Deep dive into virtio-iommu

5 min readApr 28, 2022

This article is a collection of questions on how virtio-iommu works and the answers I figured out.

To understand how virtio-iommu works, I tested with Cloud Hypervisor and Qemu on a AArch64 server.

Ask: How is a virtio device connected to virtio-iommu?

To be precise, when the question hit my mind for the first time, it was: If I have several virtio devices (assuming they are all virtio-pci devices), I hope to hide some of them beyond the virtio-iommu, some not. Then how should I tell the virtio-iommu to translate for some devices and not for others?

For a virtual machine monitor (VMM) of arm64 architecture, there are 2 ways to tell the hypervisor which device should be hidden by the virtio-iommu.

Using FDT

If your VM is booted from FDT and direct kernel, what you need to do with the FDT is to add:

iommu node: The node should describe the essential information of the virtio-iommu device:
- reg : the encoded BDF
- compitable : virtio,pci-iommu in our case, for the kernel to recognize what driver to apply
iommu_map data in pci node: An array. Each item of the array describes a mapping relation: an iommu device and the PCI device range it serves.

A kernel document introduces how iommu works with PCI in FDT.

For the ease of reading, I put a screenshot of an example from the kernel document. The comments of LINE 161~167 explains more about how iommu-map works.

Now you know that FDT doesn’t describe a peer-to-peer relationship between a virtio-pci device and the virtio-iommu. An iommu device serves a range of PCI devices. From the information of FDT only, the kernel cannot tell which PCI device should be hidden by iommu, which not. In the log of the VMM, you can see the kernel sends ATTACH requests to the iommu for all the PCI devices in the range.

But it doesn’t mean that all these PCI devices have to use the iommu, because no MAP request will be sent to the iommu for the devices that you didn’t connect. I suppose this (mapping or not) is determined by Linux kernel somehow, but didn’t figure out how it is done.

Using ACPI

If your VM boots from UEFI and use ACPI, the connection between the virtio-iommu and the PCI devices it serves is depicted by Virtual I/O Translation Table(VIOT) .

To be simple, in VIOT table you can specify the device ID (BDF) of the virtio-iommu, and the IDs of every PCI devices to be served.

Ask: When is a virtio-pci device attached to the virtio-iommu

Based on previous discussion of FDT and ACPI, the answer to this question is easy: Kernel already knows that a virtio-pci device need to sit behind a virtio-iommu device. So in the probe step of the virtio-pci driver, the kernel sends the MAP request to the virtio-iommu device in VMM.

Ask: How is the IOVA determined in a mapping request?

IOVA stands for I/O virtual address. After the mapping relation between the virtual address and physical address is established, driver can use this virtual address to perform DMA.

The physical address is allocated from guest IO space via the VMM. But how is the virtual address allocated?

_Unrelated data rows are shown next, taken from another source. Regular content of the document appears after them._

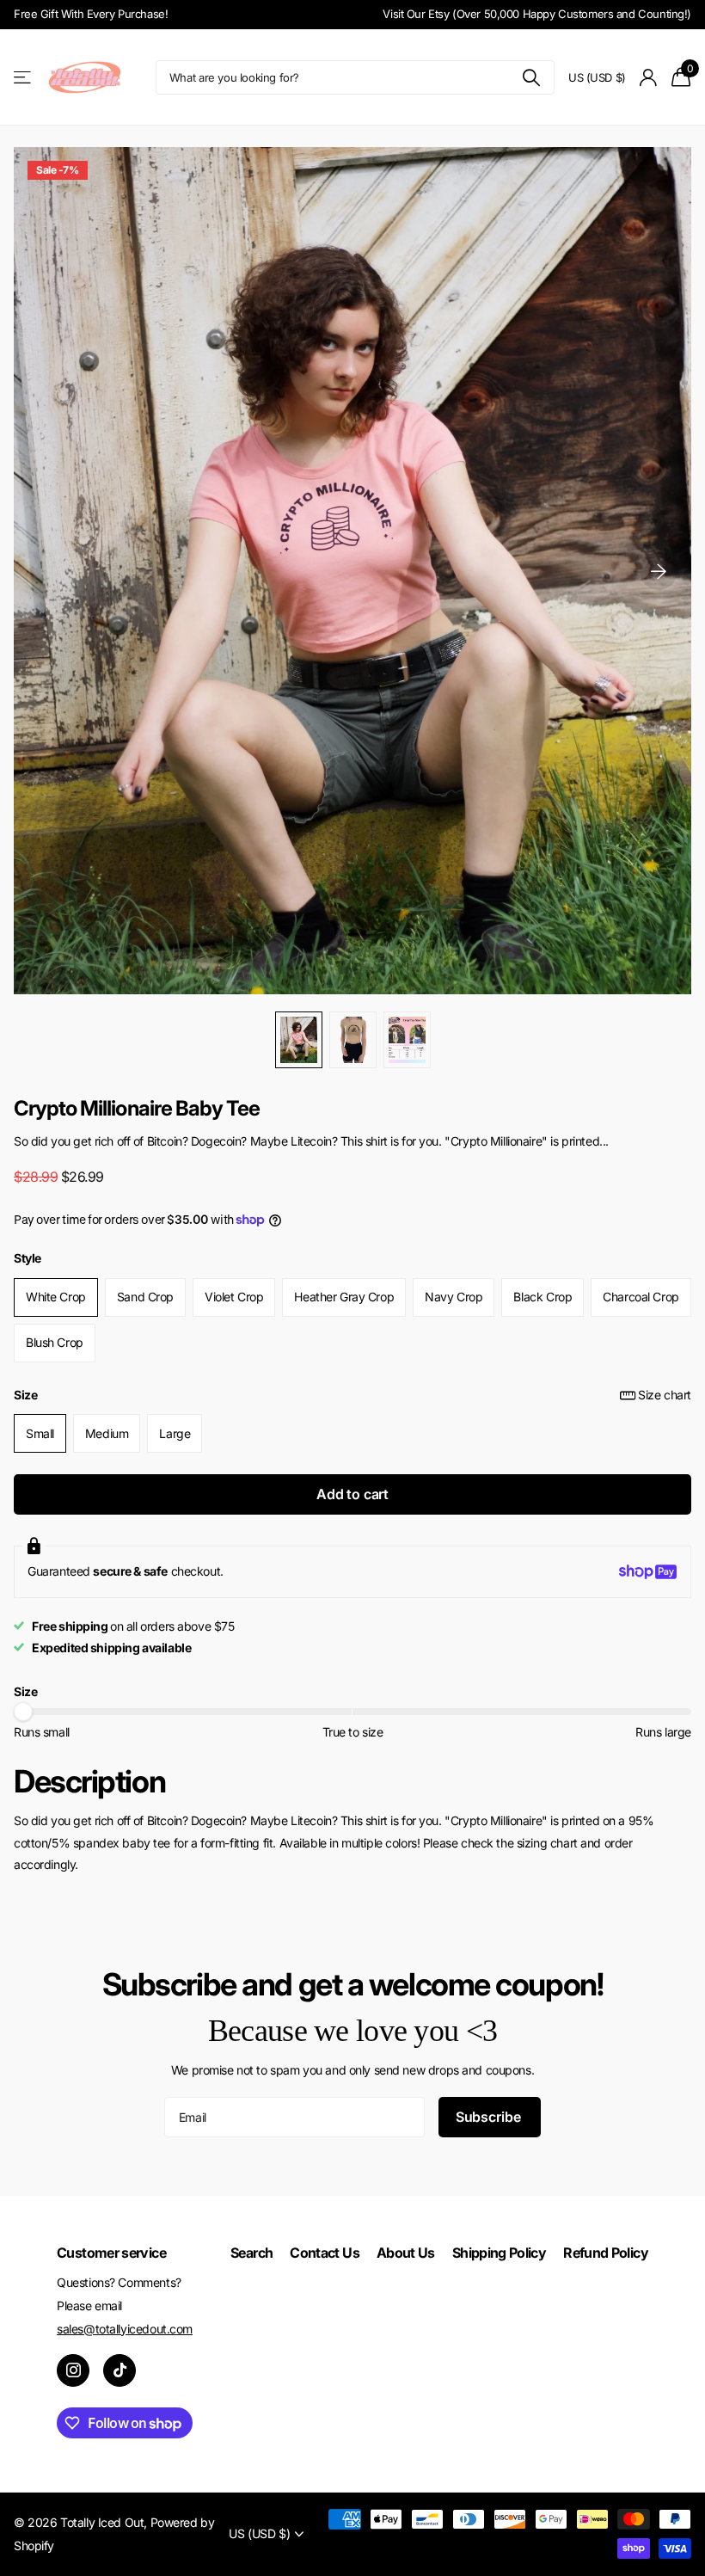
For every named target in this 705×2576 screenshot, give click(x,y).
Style (27, 1258)
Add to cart (352, 1494)
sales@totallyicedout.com (125, 2328)
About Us (406, 2252)
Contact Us (324, 2252)
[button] (658, 570)
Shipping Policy (499, 2252)
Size (352, 1394)
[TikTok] (119, 2370)
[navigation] (298, 1039)
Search (251, 2252)
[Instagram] (73, 2370)
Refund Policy (605, 2252)
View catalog (24, 78)
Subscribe (490, 2116)
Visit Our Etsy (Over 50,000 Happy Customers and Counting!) (537, 14)
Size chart (664, 1394)
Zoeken (531, 77)
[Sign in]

Kernel function iommu_dma_alloc_iova() is a good point to start with if you want to look into the detail. This function takes the request size (and other parameters) and returns the allocated IOVA.

In my test, the request size was often 4KiB, and the IOVA was allocated from the end of 4GiB address space. So the first allocated IOVA was 0xFFFFF000, the second of the same domain was 0xFFFFE000……

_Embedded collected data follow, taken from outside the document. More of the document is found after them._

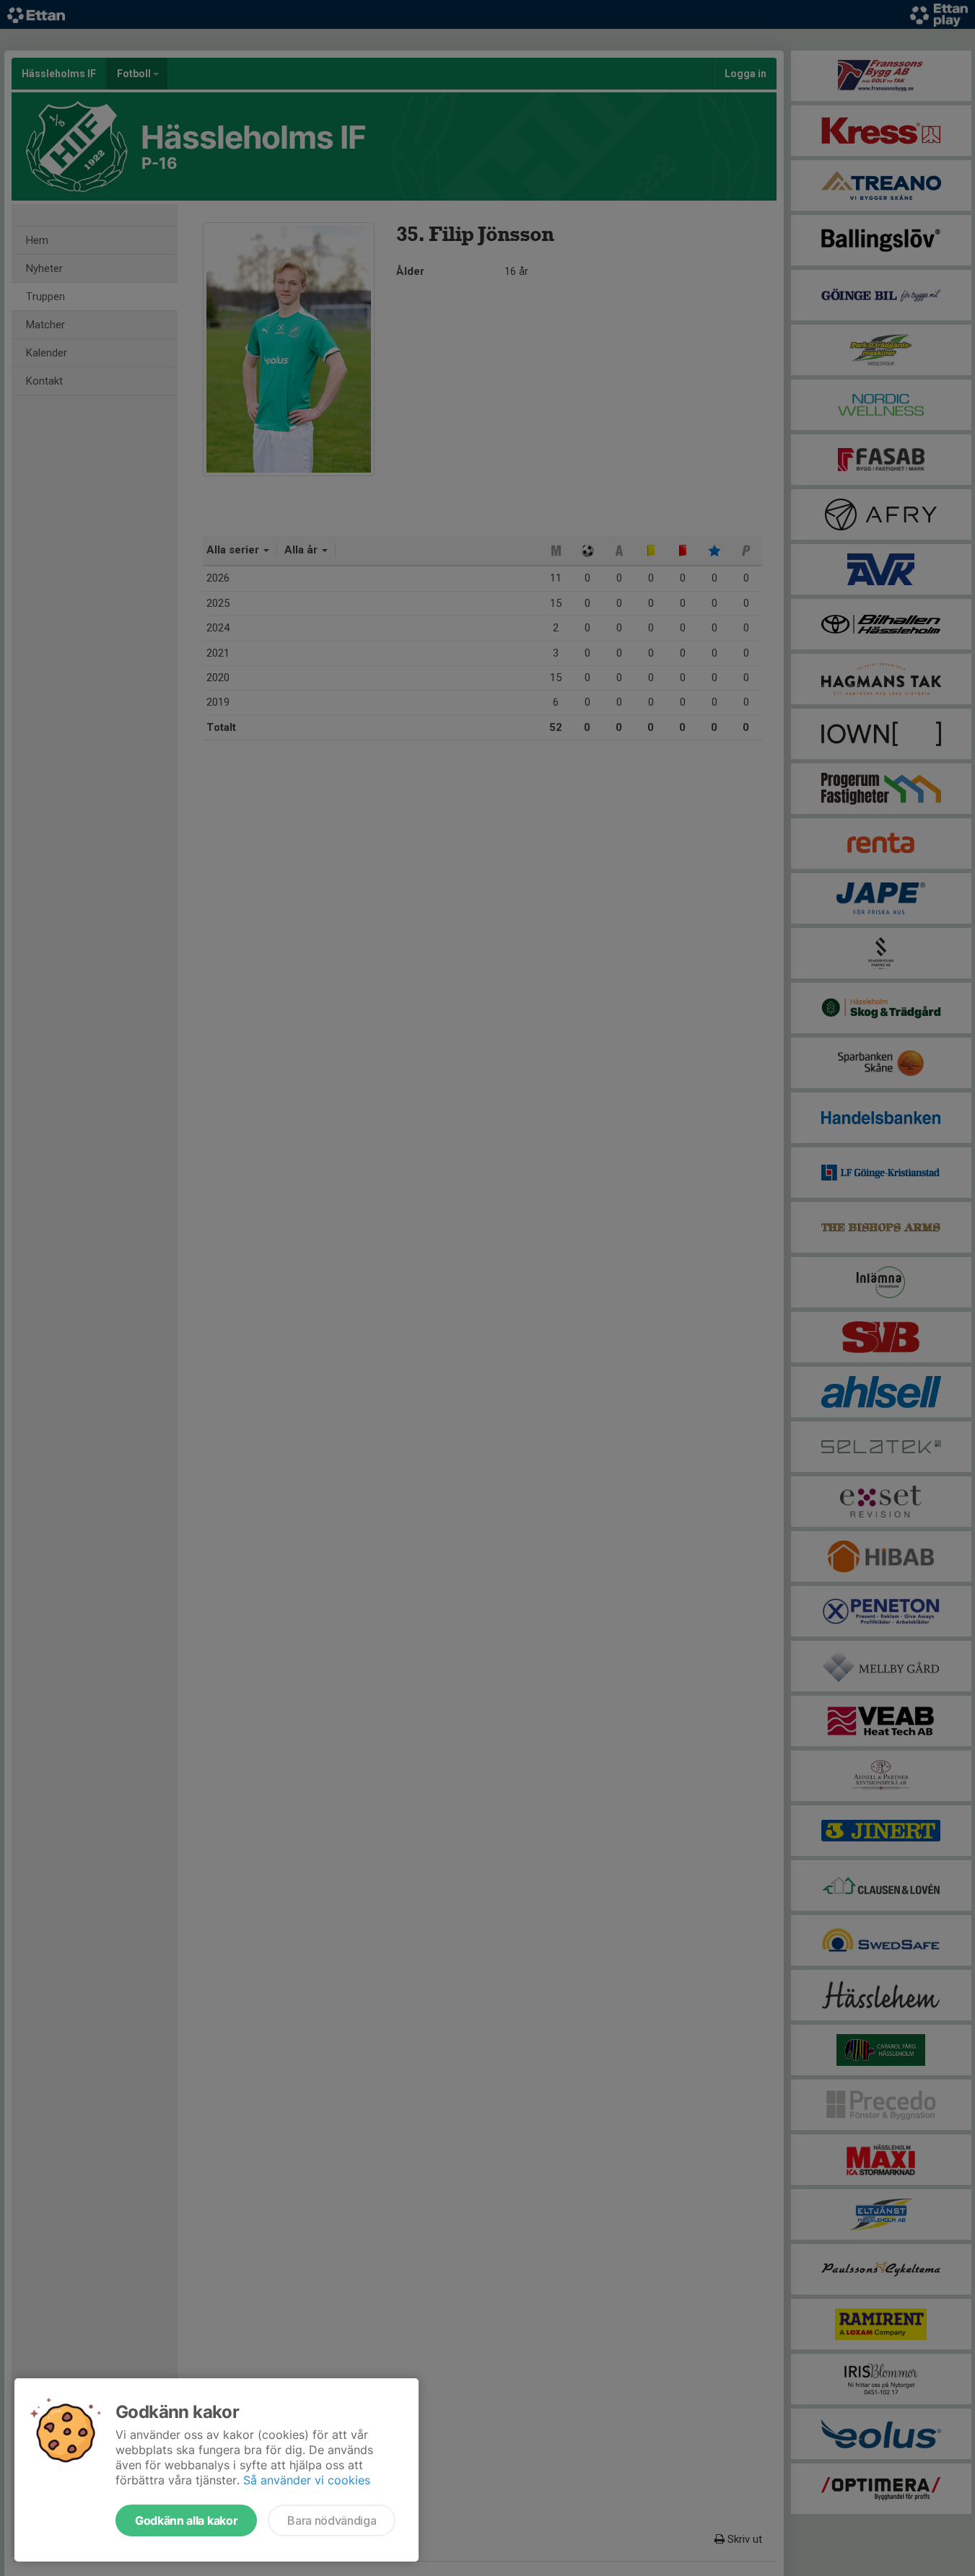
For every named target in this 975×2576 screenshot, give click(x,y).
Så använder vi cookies (306, 2480)
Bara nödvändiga (331, 2520)
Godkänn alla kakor (186, 2520)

Ask: How is the address translation performed?

For MMU, TLB hardware translates virtual address into physical address. For virtio-iommu, obviously there is not an equivalent hardware doing the job. The translation between the virtual address and physical address must be done by VMM software.

I will explain more detail about this with Cloud Hypervisor.

In Cloud Hypervisor the translation is done by AccessPlatform, which is a trait providing functions to do the translation between virtual address and physical address.

virtio-iommu is connected to virtio devices via the AccessPlatform. Specifically, things work this way:

Before creating every virtio devices, device-manager creates the virtio-iommu device at first. (code reference)
While creating a virtio device that is attached to the virtio-iommu, device-manager creates an AccessPlatform instance from the mapping data struct of the virtio-iommu. Of course now the mapping data is still empty. (code reference)
After a virtio-device is initialized, the mapping data begin to be updated each time a MAP or UNMAP request arrives at the virtio-iommu.
When the virtio device tries to access some IO address. It will check if it has an AccessPlatform instance or not. If yes, it means that the device itself is hidden beyond a virtio-iommu. So it will call the translate_gva function of the AccessPlatform to get the mapped physical address. With the physical address, the device then finish the IO access.

Something to notice regarding physical addresses: The “physical address” mentioned in the process described above is not the real physical address on the host, it is the physical address in the guest instead. A virtio-iommu device only performs the translation (between the virtual address and physical address) inside the virtual system it is in, it cannot see the physical address of the host machine (bare metal). That is why the functions of AccessPlatform trait are named with gva (guest virtual address) and gpa (guest physical address).